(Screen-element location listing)
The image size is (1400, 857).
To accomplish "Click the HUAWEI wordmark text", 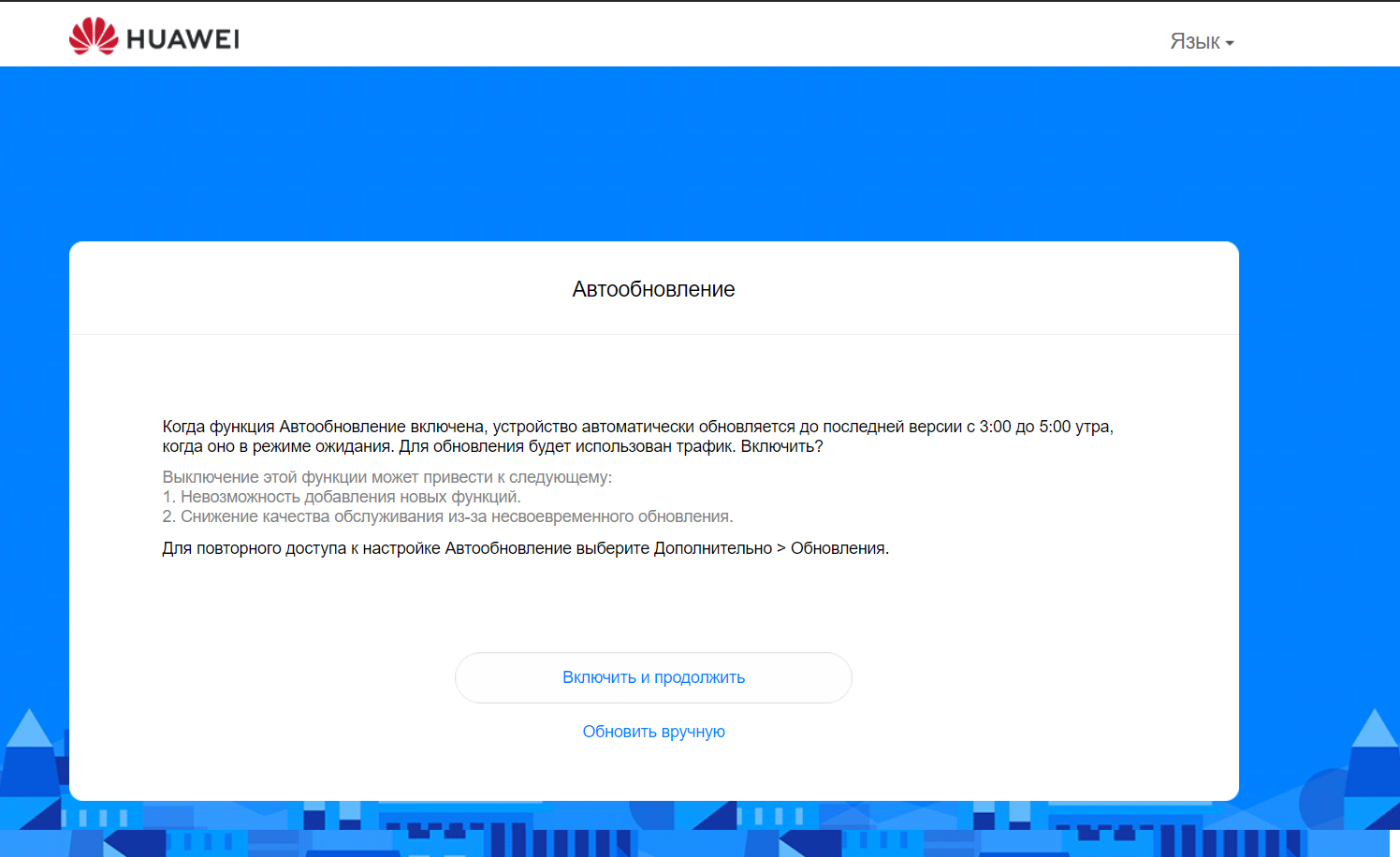I will click(182, 39).
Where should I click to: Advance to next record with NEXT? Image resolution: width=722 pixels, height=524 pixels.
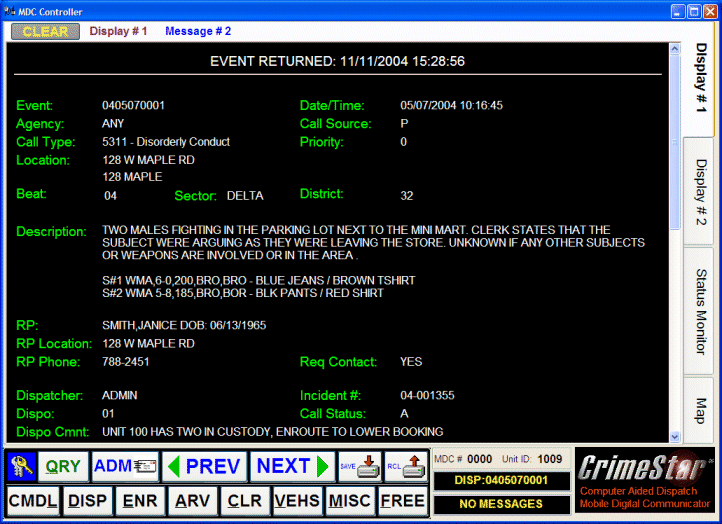[x=292, y=467]
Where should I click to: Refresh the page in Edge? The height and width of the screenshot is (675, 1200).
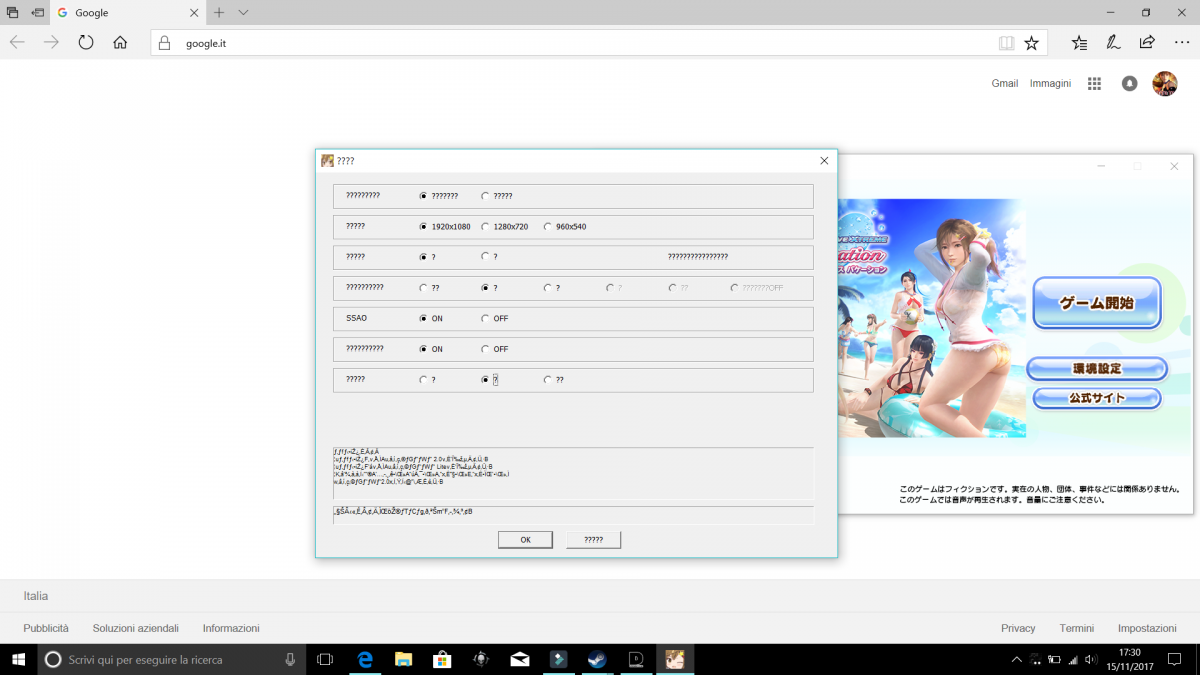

● **TASK**: Convert the listing above, from the line containing "Where should I click to: Advance" through the end of the listing, into a Markdown table with the columns "No." and "Line," giving each line a row number and omitting blank lines. Leave the pictures out of the answer.

● **WRITTEN SOLUTION**:
| No. | Line |
|---|---|
| 1 | Where should I click to: Advance to next record with NEXT? Image resolution: width=722 pixels, height=524 pixels. |
| 2 | [x=292, y=467] |
| 3 | Where should I click to: Refresh the page in Edge? The height and width of the screenshot is (675, 1200). |